Exercise prompt: Copy out, word for word, everything in the data below from the line containing "coordinates (205, 77)." down to the end of the data.

----- Excerpted records

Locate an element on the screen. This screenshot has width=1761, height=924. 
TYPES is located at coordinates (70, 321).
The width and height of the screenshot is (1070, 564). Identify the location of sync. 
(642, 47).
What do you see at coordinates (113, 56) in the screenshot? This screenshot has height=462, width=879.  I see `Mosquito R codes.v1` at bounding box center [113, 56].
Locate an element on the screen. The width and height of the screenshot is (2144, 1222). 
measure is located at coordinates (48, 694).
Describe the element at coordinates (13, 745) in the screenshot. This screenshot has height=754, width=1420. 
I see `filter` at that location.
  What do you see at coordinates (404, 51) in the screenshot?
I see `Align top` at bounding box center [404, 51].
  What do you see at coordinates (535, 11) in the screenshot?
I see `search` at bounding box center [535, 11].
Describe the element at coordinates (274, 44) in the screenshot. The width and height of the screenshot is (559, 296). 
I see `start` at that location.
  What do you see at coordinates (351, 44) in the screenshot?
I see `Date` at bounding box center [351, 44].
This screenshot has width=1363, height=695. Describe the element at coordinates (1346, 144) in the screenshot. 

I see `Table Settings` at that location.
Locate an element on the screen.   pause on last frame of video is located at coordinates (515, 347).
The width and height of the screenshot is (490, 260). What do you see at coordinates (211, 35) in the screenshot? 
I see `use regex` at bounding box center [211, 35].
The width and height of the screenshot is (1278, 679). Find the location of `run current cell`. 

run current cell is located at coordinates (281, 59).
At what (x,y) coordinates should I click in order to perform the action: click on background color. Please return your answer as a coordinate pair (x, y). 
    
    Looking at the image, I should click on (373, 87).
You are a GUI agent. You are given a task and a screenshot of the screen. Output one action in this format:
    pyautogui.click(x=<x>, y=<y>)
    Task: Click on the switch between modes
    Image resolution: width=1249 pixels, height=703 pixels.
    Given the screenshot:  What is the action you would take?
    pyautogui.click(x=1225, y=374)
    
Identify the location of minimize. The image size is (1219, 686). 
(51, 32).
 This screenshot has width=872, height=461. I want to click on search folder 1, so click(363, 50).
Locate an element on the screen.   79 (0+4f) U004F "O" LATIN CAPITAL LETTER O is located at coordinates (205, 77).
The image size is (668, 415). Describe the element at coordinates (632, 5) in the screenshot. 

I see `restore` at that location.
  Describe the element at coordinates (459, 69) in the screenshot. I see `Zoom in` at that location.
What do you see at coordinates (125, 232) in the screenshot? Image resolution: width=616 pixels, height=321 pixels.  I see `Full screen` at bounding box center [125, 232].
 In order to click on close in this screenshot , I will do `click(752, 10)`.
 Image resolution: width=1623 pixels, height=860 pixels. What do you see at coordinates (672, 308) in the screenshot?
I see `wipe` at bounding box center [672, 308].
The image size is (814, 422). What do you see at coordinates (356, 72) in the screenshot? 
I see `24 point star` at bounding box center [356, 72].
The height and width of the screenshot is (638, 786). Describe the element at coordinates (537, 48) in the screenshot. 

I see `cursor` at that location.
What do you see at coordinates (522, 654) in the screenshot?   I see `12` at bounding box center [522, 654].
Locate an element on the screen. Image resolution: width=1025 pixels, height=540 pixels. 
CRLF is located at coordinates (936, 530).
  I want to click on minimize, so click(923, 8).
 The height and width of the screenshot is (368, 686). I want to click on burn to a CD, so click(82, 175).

----------

In response:
Locate an element on the screen.   79 (0+4f) U004F "O" LATIN CAPITAL LETTER O is located at coordinates (205, 77).
The image size is (668, 415). Describe the element at coordinates (632, 5) in the screenshot. 

I see `restore` at that location.
  Describe the element at coordinates (459, 69) in the screenshot. I see `Zoom in` at that location.
What do you see at coordinates (125, 232) in the screenshot? Image resolution: width=616 pixels, height=321 pixels.  I see `Full screen` at bounding box center [125, 232].
 In order to click on close in this screenshot , I will do `click(752, 10)`.
 Image resolution: width=1623 pixels, height=860 pixels. What do you see at coordinates (672, 308) in the screenshot?
I see `wipe` at bounding box center [672, 308].
The image size is (814, 422). What do you see at coordinates (356, 72) in the screenshot? 
I see `24 point star` at bounding box center [356, 72].
The height and width of the screenshot is (638, 786). Describe the element at coordinates (537, 48) in the screenshot. 

I see `cursor` at that location.
What do you see at coordinates (522, 654) in the screenshot?   I see `12` at bounding box center [522, 654].
Locate an element on the screen. Image resolution: width=1025 pixels, height=540 pixels. 
CRLF is located at coordinates (936, 530).
  I want to click on minimize, so click(923, 8).
 The height and width of the screenshot is (368, 686). I want to click on burn to a CD, so click(82, 175).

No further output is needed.